Poucos na mídia foram além do diagnóstico a respeito do impeachment do Presidente do Paraguai. Clóvis Rossi apresenta a gênese do processo.
Uol
26/06/2012
Clóvis
Rossi
Nove meses, o parto do
golpe
O "New York Times" espantou-se com o fato
de que o presidente Fernando Lugo foi afastado quando faltam apenas nove meses
para a eleição de seu sucessor.
O espanto caberia, se não fosse o fato de que são
precisamente esses nove meses que explicam o fuzilamento sumário do então
presidente.
No Paraguai, muito mais do que no Brasil, o uso da
máquina pública é crucial para ganhar eleições. E a máquina pública paraguaia é
uma obra do Partido Colorado, que ocupou o poder sem interrupções desde 1947
até a vitória de Lugo em 2008. Sem contar o período 1887/1904 em que também foi
dominante.
Para recuperar o poder em 2013, os colorados
precisavam evitar que Lugo atrapalhasse o uso da máquina, na qual continuam bem
incrustados, apesar da derrota de 2008.
Da mesma forma, os liberais precisam do poder - que
ocuparam por quase 40 anos, desde a chamada "Revolução Liberal" de
1904 - para ganhar com um nome de seus próprios quadros.
Em 2008, tiveram que pegar carona na candidatura de
Lugo, fornecendo o vice-presidente, o hoje presidente Federico Franco, e o
apoio parlamentar de seus 14 senadores e 27 deputados.
Lugo de aliado passava a ser um estorvo, mesmo não podendo candidatar-se de novo ele próprio (a Constituição veda a reeleição).
Juntou-se então a fome de poder de ambos os grandes
partidos com a vontade de comer o pleito de 2013 - e Lugo virou um cadáver
político. Ainda mais que a eles se somou o movimento criado pelo general
golpista Lino Oviedo.
Os três grupos, somados, têm 38 senadores em 45 e
62 deputados em 80. Nenhuma surpresa, pois, com a forte maioria obtida primeiro
para a instauração do processo de impeachment e, em seguida, para o fuzilamento
sumário do presidente.
Posto de outra forma: a derrubada de Lugo foi o
primeiro movimento para a sucessão. O próprio Lugo, em entrevista à Telesur
venezuelana, adotou essa interpretação ao dizer que "há indícios sérios e
claros de que Horacio Cartes está por trás [do julgamento político], [porque]
sabe que sua candidatura não está crescendo".
Cartes é o pré-candidato favorito no Partido
Colorado, mas precisa da máquina para decolar.
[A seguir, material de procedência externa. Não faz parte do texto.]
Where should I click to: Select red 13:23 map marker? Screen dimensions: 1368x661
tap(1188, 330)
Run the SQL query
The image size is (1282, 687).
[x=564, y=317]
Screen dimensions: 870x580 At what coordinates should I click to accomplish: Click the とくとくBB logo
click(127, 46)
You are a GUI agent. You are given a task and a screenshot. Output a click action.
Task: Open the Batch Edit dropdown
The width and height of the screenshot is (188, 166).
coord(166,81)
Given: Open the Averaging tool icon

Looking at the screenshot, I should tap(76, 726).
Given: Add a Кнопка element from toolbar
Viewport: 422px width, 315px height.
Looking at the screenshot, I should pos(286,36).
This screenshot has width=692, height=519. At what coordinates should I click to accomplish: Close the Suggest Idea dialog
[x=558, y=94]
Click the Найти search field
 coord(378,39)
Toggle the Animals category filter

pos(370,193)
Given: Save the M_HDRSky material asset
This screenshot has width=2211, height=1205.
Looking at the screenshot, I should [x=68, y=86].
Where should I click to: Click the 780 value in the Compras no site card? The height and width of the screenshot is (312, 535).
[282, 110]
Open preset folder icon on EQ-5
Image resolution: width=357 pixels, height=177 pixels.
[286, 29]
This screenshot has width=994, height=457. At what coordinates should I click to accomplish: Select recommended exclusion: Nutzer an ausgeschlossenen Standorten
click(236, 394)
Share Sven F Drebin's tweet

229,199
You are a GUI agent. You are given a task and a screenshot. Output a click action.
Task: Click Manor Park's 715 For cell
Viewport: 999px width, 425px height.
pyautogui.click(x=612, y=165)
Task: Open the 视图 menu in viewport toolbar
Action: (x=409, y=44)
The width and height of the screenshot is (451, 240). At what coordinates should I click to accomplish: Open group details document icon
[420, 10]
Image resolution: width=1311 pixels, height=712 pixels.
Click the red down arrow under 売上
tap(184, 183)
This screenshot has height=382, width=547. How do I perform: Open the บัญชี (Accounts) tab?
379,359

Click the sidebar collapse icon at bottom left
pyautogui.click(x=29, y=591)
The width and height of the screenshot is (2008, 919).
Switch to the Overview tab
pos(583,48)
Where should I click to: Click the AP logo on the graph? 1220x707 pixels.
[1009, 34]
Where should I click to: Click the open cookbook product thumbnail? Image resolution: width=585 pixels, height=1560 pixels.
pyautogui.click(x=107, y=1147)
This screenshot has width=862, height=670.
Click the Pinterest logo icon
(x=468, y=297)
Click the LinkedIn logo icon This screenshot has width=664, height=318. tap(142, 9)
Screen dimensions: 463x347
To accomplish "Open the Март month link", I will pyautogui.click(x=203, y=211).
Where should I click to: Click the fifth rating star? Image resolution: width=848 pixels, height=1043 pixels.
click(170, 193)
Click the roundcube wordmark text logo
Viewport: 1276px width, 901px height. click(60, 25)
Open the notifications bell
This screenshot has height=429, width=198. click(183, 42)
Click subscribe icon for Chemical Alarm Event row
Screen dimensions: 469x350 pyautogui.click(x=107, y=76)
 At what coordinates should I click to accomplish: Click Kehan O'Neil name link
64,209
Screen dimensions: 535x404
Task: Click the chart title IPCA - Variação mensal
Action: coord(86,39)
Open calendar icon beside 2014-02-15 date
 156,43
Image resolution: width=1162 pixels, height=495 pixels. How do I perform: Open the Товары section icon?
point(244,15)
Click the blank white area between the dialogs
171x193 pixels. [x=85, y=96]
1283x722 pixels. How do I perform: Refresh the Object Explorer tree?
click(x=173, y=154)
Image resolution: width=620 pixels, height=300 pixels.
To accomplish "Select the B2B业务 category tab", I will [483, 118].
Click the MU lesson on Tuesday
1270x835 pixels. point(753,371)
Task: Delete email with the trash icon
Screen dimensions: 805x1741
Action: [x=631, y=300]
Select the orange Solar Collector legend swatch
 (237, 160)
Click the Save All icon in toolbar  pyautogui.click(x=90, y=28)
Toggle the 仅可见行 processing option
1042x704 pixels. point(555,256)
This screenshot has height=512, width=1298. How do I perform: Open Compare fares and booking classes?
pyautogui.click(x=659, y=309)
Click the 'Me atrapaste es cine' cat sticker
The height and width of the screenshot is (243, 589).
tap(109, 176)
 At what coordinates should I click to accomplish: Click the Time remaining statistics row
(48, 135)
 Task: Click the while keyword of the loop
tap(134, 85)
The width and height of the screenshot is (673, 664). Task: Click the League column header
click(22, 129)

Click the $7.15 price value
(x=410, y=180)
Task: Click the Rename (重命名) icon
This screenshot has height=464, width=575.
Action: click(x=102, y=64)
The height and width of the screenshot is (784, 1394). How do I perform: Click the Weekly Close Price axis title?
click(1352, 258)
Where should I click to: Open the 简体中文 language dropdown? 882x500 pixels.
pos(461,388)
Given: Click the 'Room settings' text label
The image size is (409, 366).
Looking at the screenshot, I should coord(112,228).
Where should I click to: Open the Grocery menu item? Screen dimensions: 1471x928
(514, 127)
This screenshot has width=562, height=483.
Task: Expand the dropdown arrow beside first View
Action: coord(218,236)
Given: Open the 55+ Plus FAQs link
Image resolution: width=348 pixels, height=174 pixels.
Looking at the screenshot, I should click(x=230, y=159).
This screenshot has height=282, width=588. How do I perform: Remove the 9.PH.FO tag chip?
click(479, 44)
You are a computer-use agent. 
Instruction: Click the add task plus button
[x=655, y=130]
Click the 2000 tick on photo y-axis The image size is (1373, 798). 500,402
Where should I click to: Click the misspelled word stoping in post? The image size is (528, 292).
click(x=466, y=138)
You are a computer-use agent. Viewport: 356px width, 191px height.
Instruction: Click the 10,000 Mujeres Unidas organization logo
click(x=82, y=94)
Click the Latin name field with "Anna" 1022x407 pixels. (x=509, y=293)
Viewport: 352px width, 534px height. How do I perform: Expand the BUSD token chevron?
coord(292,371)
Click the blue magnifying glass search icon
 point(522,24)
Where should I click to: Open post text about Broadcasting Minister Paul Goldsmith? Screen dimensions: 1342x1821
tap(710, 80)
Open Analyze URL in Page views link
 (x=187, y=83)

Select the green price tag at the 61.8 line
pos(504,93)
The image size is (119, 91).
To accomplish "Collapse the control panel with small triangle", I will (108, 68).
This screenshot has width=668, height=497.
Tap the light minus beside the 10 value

Ele apareceu nos papéis do Departamento de Estado
vazados pelo Wikileaks como vinculado ao narcotráfico, relembrou ontem o jornal
"El País". Claro que ele nega, como quase todos os políticos acusados
de crimes.
Dado que os vizinhos sul-americanos do Paraguai
ameaçam suspendê-lo até que eleições democráticas em abril devolvam o país à
plenitude democrática, o que é um reconhecimento implícito de que o afastamento
de Lugo é irreversível, cabe uma pergunta, especialmente à diplomacia
brasileira: vale, para o Paraguai, a ideia de que é absolutamente intocável a
soberania de todo e qualquer país, conceito aplicado por exemplo, às ditaduras
da Síria e da Líbia?
Ou seria no mínimo prudente vigiar a campanha
eleitoral para evitar que métodos e dinheiros pouco limpos levem ao poder uma
figura sob suspeita em um vizinho e sócio?